Uitgelezen tekst:

..........

Piet en ik hadden een bespreking over de zaak. Hoe gaan we verder? Hoe willen we onze tijd benutten?
Wat wil God van ons?
Veel van dit soort dingen bespreken we door de dag heen, maar soms moet je daar even tijd voor maken.
Een paar maanden geleden deden we dat en vertrokken we naar een stadje. We vonden een leuk restaurantje met glas-in-loodramen en markiezen. We dronken een hoop kopjes koffie en thee en besloten de lunch er ook maar achteraan te doen.
Toen het moment van afrekenen kwam, was er niemand meer in het restaurant. Ik wist: Dit is een kans. De lieve serveerster heette Cloe en wist waarom we nog alleen waren in het restaurant. Blij nam ze Jezus aan.
Toen we buiten kwamen, stonden er drie jongens voor de parkeergarage. Ze begonnen lacherig te antwoorden. Lachen is ook een emotie.
Na een tijdje werd het gesprek serieuzer, en twee van de drie namen ook Jezus aan. God is goed.
De Bijbel zegt: Predik gelegen of ongelegen. Wij vinden het meestal ongelegen.
Hoe mooi is het dan dat dit er staat: Is het gelegen? Doe het. Ongelegen? Ook.
2 Timotheüs 4:2 (HSV): Predik het Woord. Volhard daarin, gelegen of ongelegen. Weerleg, bestraf, vermaan, en dat met alle geduld en onderricht.

..........

Vereiste opdrachten:
#1 Hoe heette de serveerster in de tekst over prediken, gelegen of ongelegen?
#2 Hervat de tekst over prediken, gelegen of ongelegen, en schrijf verder vanaf het punt waar die ophoudt.

Uitgelezen gegevens:
..........

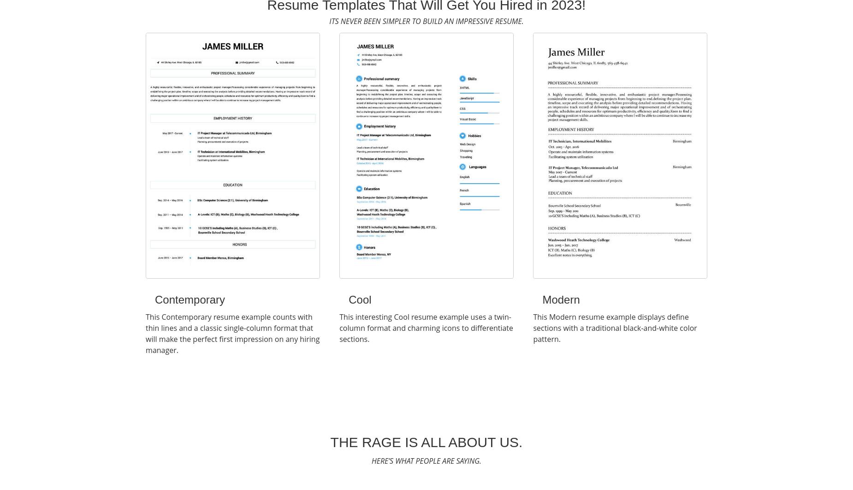  I want to click on 'Here’s What People Are Saying.', so click(426, 459).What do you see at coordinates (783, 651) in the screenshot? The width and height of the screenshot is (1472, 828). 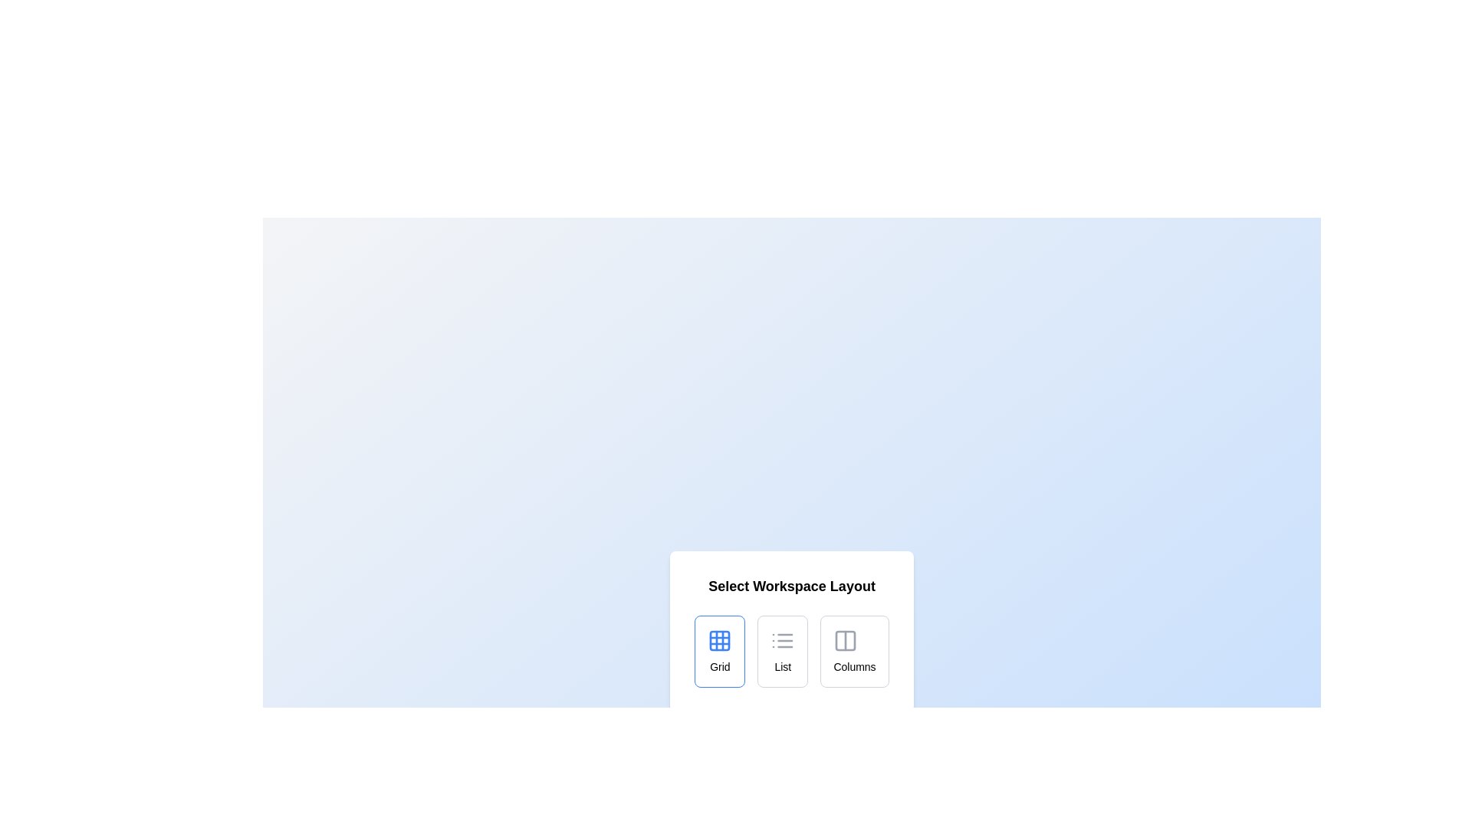 I see `the layout option List to observe visual feedback` at bounding box center [783, 651].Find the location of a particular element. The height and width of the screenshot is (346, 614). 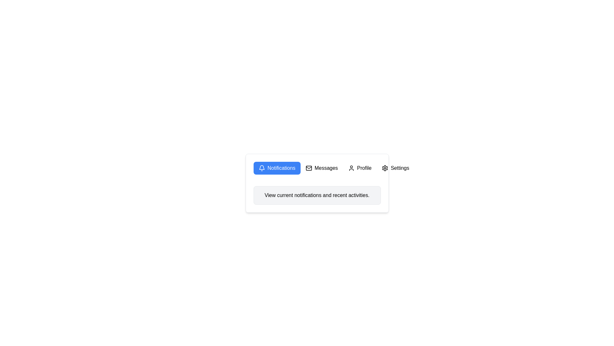

the 'Profile' button, which features a user profile icon followed by the text 'Profile' is located at coordinates (360, 167).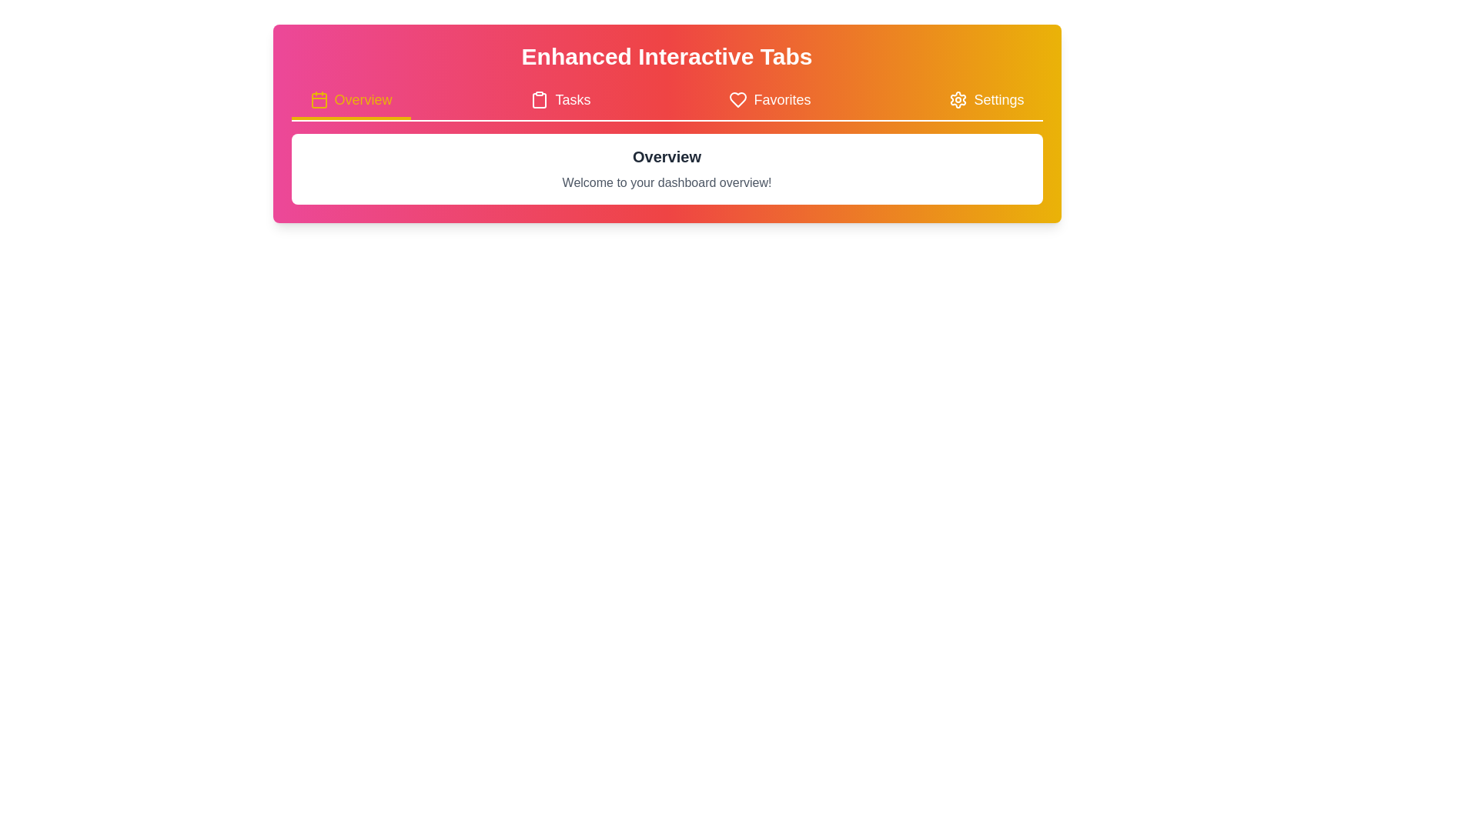 The image size is (1478, 831). I want to click on the settings button in the navigation bar, so click(986, 101).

..........

Antwoorden:
#1 De serveerster heette Cloe.

#2
Wat een week hadden we gehad. Een week vol voor het evangelie. Een week waarin we niet anders konden dan aanbidden…
‘Heer, U deed het opnieuw! U overtuigde de mensen. Je kunt je dit alleen voorstellen als je het zelf hebt meegemaakt. Nog even hadden we de tijd die dag, toen ik dit stel tegenkwam. Een lief en puur stel, dat veel te koud gekleed was.
Daarvoor had ik een andere christen gesproken. Een man uit Amerika. Enthousiast hield hij me staande. ‘Ik zag dat jullie mensen over Jezus vertellen, geweldig! En zijn jullie Geestvervuld? Breng je ze naar een kerk…? En nog verder wilde hij gaan. ‘Goed bedoeld, waarschijnlijk, maar niet beseffend dat we aan het werk zijn met een missie. Een missie om mensen te redden.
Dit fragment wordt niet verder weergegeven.